Excerpted text:
══════

What Vegas Taught me about Being 30

I went to Vegas over the weekend to see my favorite band, 311, performing live two days in a row for March 11th, a holiday by the 311 Nation’s standards. The weekend consisted of a little drinking, a little gambling, great music and Panda Express. Vegas changes on a monthly basis (maybe even weekly) and it looks a lot different than it did 9 years ago when Ivana, Brett, Todd and I went out for spring break. This last weekend, I had only planned to have a good time: I hadn’t planned on having an epiphany. But, that’s how epiphanies happen: they come when you least expect them. The awe they create is in the sheer unexpectedness of their arrival.

What I knew when I was 21:

You can walk down the strip and drink at the same time.

If you’re a pretty girl, you don’t have to spend a lot of money on drinks.

Gambling is fun.

Waiting in line for clubs is better with drinks, unless you have money, are with people who have money or are a pretty girl, in which case you can skip ahead to the front.

There is never one place you have to be: the whole city is pretty awesome.

High-heeled shoes were not meant for comfort.

What I know now that I’m 30:

Headless Lenin statue

You can still walk down the strip and drink at the same time; but you can afford better drinks and hold your alcohol better since your liver has had so much more practice. Also, doing high knees across Las Vegas Boulevard, while funny, isn’t very safe. And mooning the drivers is illegal.

If you’re a funny girl, you don’t have to spend a lot of money on drinks. Being pretty doesn’t hurt either, but funny lasts longer and has less expectations.

Gambling is fun if you win. It totally sucks if you lose. 30 and broke isn’t fun. 21 and broke is normal. 30 and broke is sad.

Who goes to clubs? I don’t want some slouch sweating all over me: I have a husband for that! Also, who waits in lines? Unless I’ve got a ticket and they’re collecting it at the entrance, and I’ve got a seat somewhere inside, I’m not waiting in a line.

The city is still pretty awesome.

High-heeled shoes are not meant for long-term use. Girls in Vegas seem to remember this at 4 am and walk around without shoes. Walking around barefoot is disgusting; which is why I wore Converse shoes all weekend.

Wait! Did I really do that? I wore tennis shoes in Vegas all weekend? What has happened to me? My 21-year-old self is shocked and dismayed while my 30-year-old self struggles to explain that it’s just not worth it anymore. I give up. The young person in me refuses to acknowledge growing older. The 30-year-old me is super satisfied with it. I looked around at many lovely ladies wearing dresses I would love to be able to shove my rhino trunks into and still look good. But, there were no pretenses anymore: who did I need to look good for? I don’t have to worry about anything. I’m married. I’m 30. I just want to see the band!

══════

Dataset rows:

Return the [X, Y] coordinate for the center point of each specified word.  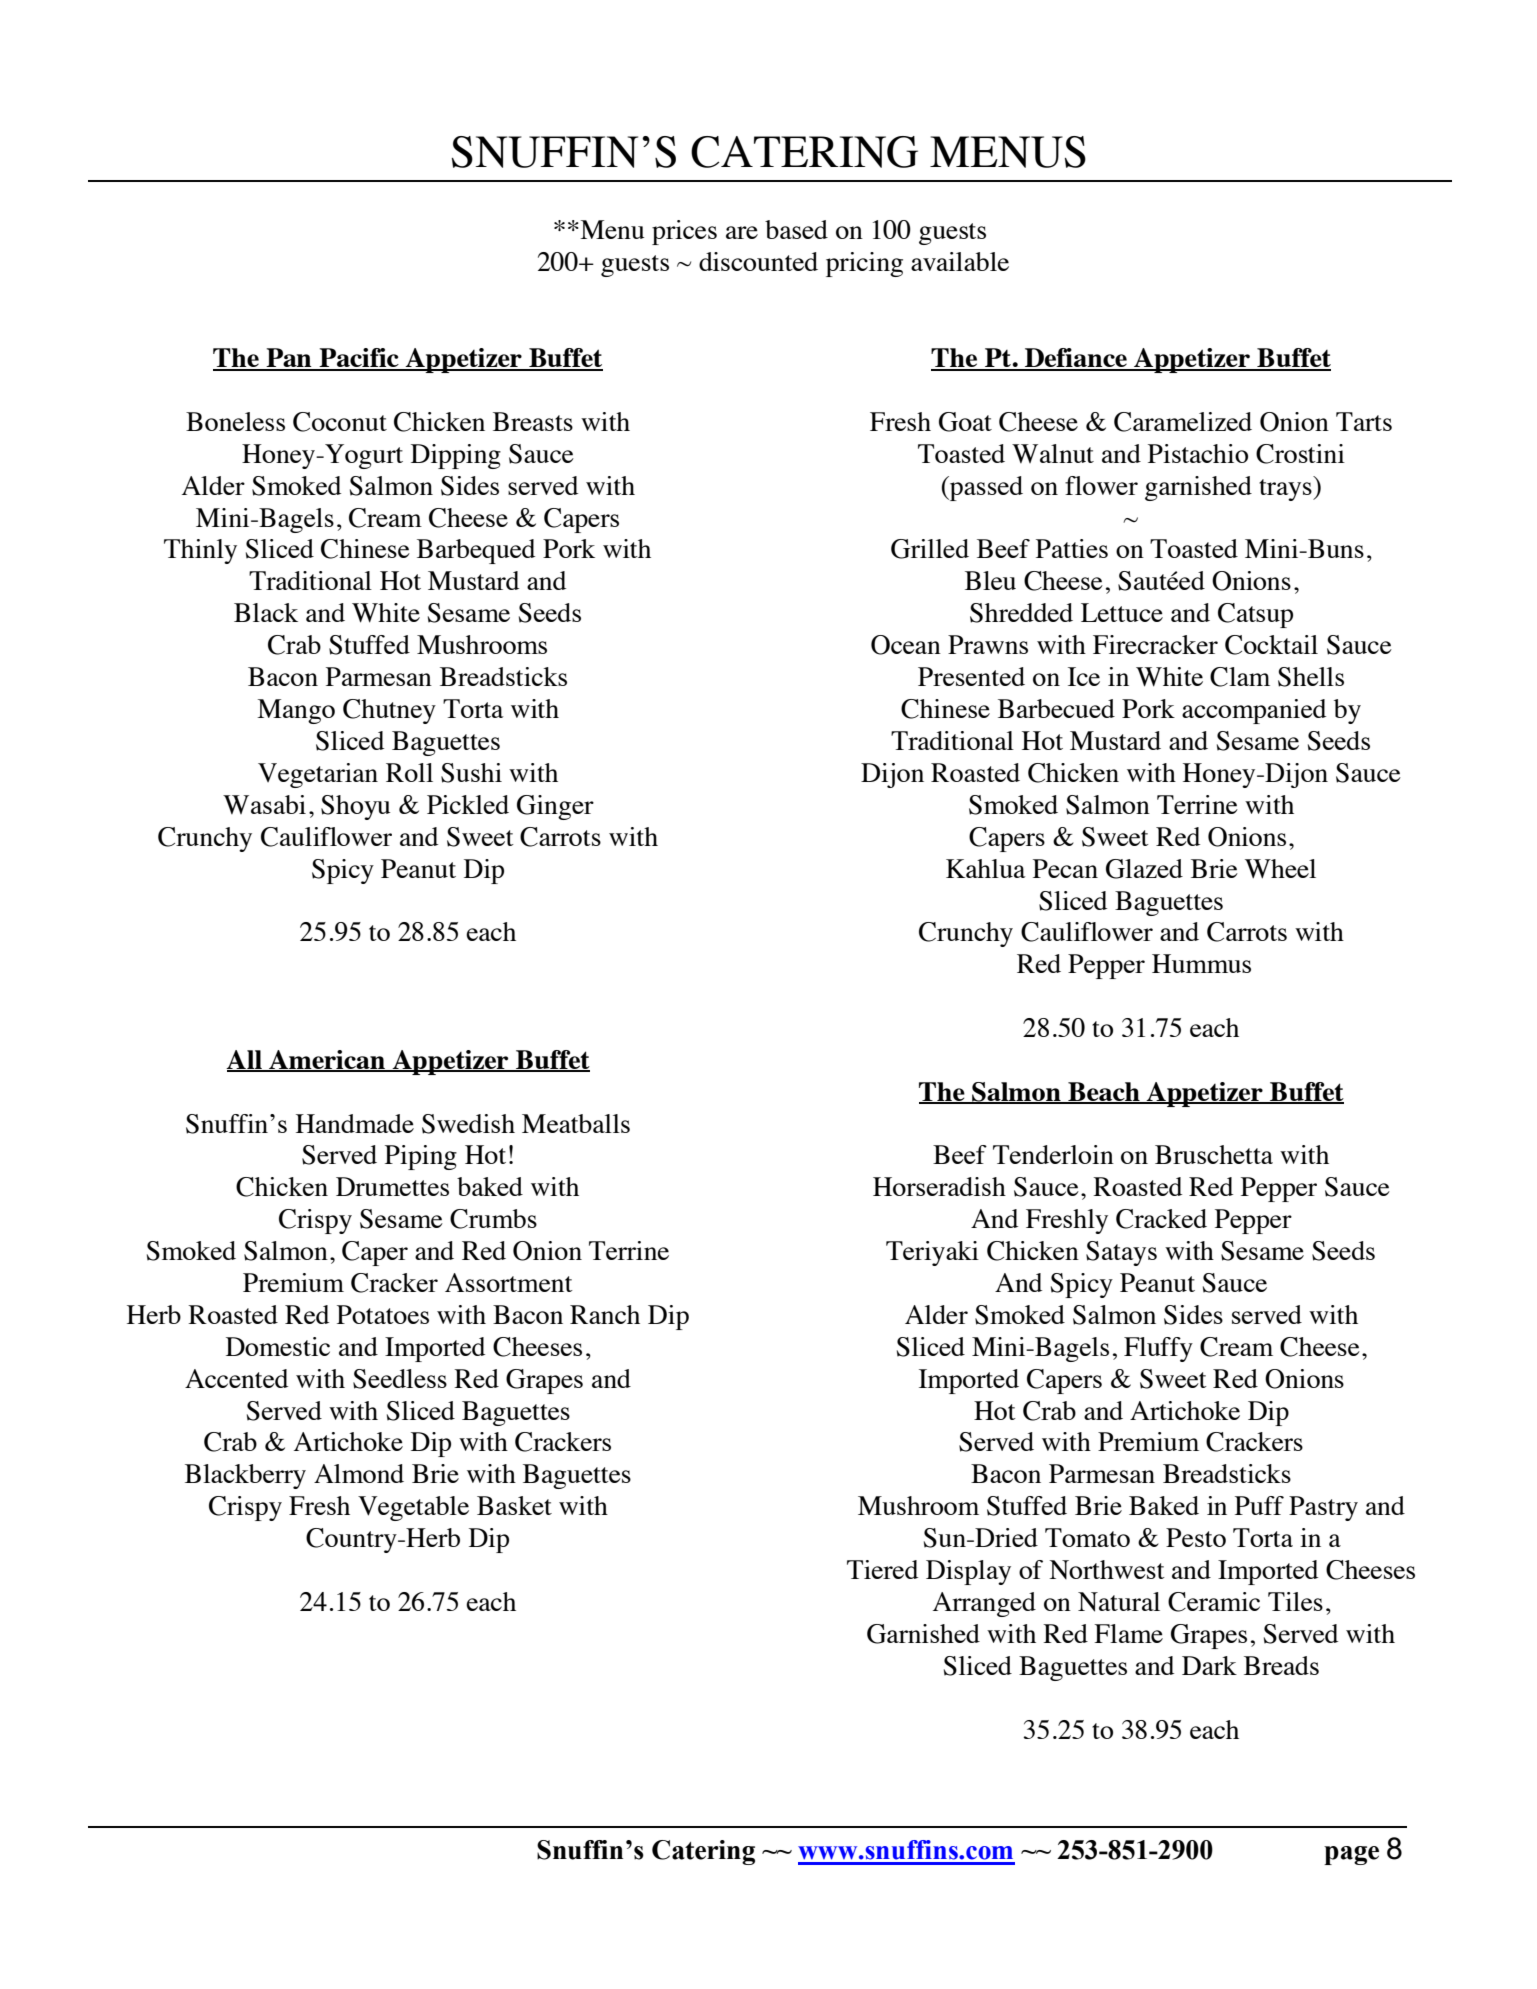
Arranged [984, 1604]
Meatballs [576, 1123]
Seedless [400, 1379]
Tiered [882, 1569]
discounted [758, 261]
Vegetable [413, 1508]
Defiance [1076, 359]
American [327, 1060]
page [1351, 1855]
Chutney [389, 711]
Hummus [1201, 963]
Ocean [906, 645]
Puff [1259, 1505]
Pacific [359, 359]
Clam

══════

Problems:
[1] Decide whether each statement below agrees with the Vegas essay above. Answer yes or no for each, and quote the words of the essay that settle it.
(a) The writer saw 311 perform on two days in a row.
(b) The writer wore high-heeled shoes all weekend.
(c) The writer says being funny lasts longer than being pretty.
[2] Write out the part of the Vegas essay from "I went to Vegas" to "Gambling is fun.".

The answers:
[1]
(a) Yes: "performing live two days in a row"
(b) No: "which is why I wore Converse shoes all weekend"
(c) Yes: "funny lasts longer and has less expectations"

[2]
I went to Vegas over the weekend to see my favorite band, 311, performing live two days in a row for March 11th, a holiday by the 311 Nation’s standards. The weekend consisted of a little drinking, a little gambling, great music and Panda Express. Vegas changes on a monthly basis (maybe even weekly) and it looks a lot different than it did 9 years ago when Ivana, Brett, Todd and I went out for spring break. This last weekend, I had only planned to have a good time: I hadn’t planned on having an epiphany. But, that’s how epiphanies happen: they come when you least expect them. The awe they create is in the sheer unexpectedness of their arrival.

What I knew when I was 21:

You can walk down the strip and drink at the same time.

If you’re a pretty girl, you don’t have to spend a lot of money on drinks.

Gambling is fun.